Kamloops celebrates World Rivers Day with North Shore clean-up

Sep 30, 2018 | 1:48 PM

KAMLOOPS — Celebrated on the fourth Sunday of September, World Rivers Day is a BC-born event that began in 1980, as an opportunity to celebrate the waterways which run through our communities. Sunday in Kamloops, a small but dedicated group of residents, city staff, and community advocates gathered at McDonald Park in North Kamloops to take part in a community clean-up to help ensure the continued health of the waterways which run through the River City.

“We’re focusing on four areas of the North Shore… and even though the clean-up is taking place inland as well as along the shore, when rain falls on pavement, it picks up garbage, takes it down the storm drain and releases it into the river system,” City of Kamloops Environment and Sustainability Educator Jaimi Garbutt explained. “All that trash can still end up in the river and affect aquatic life.”

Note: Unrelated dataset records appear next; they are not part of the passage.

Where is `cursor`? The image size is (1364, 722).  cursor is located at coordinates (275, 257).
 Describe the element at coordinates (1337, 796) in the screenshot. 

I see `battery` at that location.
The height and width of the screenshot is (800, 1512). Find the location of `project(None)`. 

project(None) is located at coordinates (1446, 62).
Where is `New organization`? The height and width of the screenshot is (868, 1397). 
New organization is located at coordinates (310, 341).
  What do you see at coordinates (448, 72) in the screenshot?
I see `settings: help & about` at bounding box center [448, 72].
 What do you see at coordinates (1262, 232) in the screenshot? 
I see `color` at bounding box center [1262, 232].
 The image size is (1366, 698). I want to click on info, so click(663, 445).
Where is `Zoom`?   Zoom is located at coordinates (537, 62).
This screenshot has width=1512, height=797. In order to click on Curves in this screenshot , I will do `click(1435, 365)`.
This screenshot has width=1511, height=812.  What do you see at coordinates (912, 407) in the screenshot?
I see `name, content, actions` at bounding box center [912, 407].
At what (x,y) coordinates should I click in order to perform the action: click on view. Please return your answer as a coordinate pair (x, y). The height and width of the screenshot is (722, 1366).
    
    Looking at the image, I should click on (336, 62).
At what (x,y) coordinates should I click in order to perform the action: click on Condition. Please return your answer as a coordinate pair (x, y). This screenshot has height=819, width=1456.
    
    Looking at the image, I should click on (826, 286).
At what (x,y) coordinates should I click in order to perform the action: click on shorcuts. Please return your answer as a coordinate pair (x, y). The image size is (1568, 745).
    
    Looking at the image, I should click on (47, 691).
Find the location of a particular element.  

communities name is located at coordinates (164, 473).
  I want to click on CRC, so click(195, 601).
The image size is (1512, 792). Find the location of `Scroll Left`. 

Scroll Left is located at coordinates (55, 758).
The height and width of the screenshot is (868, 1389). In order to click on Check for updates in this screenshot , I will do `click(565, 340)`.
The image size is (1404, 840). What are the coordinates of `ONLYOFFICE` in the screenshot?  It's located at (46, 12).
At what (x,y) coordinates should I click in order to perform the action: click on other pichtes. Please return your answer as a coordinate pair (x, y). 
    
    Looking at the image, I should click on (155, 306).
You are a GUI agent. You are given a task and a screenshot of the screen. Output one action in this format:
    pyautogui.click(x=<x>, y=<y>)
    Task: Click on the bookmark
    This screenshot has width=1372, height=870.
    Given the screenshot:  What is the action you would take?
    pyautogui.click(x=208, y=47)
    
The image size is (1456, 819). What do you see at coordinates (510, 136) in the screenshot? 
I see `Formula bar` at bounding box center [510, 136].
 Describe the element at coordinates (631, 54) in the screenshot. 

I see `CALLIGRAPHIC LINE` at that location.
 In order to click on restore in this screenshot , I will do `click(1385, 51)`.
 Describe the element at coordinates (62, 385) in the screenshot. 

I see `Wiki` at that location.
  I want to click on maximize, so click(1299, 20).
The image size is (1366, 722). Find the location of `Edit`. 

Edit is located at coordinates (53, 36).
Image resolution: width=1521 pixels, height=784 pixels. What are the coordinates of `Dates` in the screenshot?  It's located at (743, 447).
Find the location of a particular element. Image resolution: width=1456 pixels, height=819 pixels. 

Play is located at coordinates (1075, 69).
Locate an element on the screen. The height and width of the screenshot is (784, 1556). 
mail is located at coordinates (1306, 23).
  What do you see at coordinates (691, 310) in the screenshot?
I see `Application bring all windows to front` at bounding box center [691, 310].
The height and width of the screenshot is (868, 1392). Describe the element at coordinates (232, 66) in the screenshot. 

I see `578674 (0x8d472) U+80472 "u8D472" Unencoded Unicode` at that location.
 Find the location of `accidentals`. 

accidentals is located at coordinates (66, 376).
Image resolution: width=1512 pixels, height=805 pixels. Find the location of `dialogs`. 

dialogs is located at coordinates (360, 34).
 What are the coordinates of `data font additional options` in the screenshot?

City staff coordinated a number of sites for those helping with the clean-up to pick up supplies like bags, pickers, and tongs, as well as offered some safety tips on picking up some of the items which could be hazardous to the health of those doing the clean-up. That information proved useful, as one group of volunteers discovered.

“[We’re finding] needles, tin, straws, broken glass,” volunteer Denise Brown told CFJC Today. “Not as much garbage, but finding a lot of drug paraphernalia.”

Bryce Herman, President of the NSBIA helped organize the clean-up efforts. He says while it appears much of the debris in the area he was cleaning up seemed to be related to drug use, the number of actual needles was down from earlier this year.

“Certainly, there’s a change in what we’re finding,” Herman said. “That has to be applauded, to the community in general, about the awareness of sharps, and the picking up… it’s obviously made a difference.”

Gord Stewart, Executive Director of the Big Little Science Centre says clean-up efforts like this are important because when trash ends up on the streets, it will inevitably find it’s way into the watershed.

“We’ve got to realize we’re in a watershed. Everything we do around Kamloops, and in Kamloops, even on the ground around here does impact the river and can get into the river,” Stewart told CFJC Today. “If we keep in mind we’re in that watershed… and what’s going down into the river, going down the storm drains, what you’re leaving on the ground – any liquids or small items will end up in the river eventually, and could cause serious problems downstream of us.”

For Brown, and many of the other residents out helping with the clean-up, ensuring the health of our city’s waterways is just part of being a responsible member of the community.

“The community means a lot to me. I love Kamloops,” Brown explained. “I want to be involved more with clean-up and making it the best city it could be.”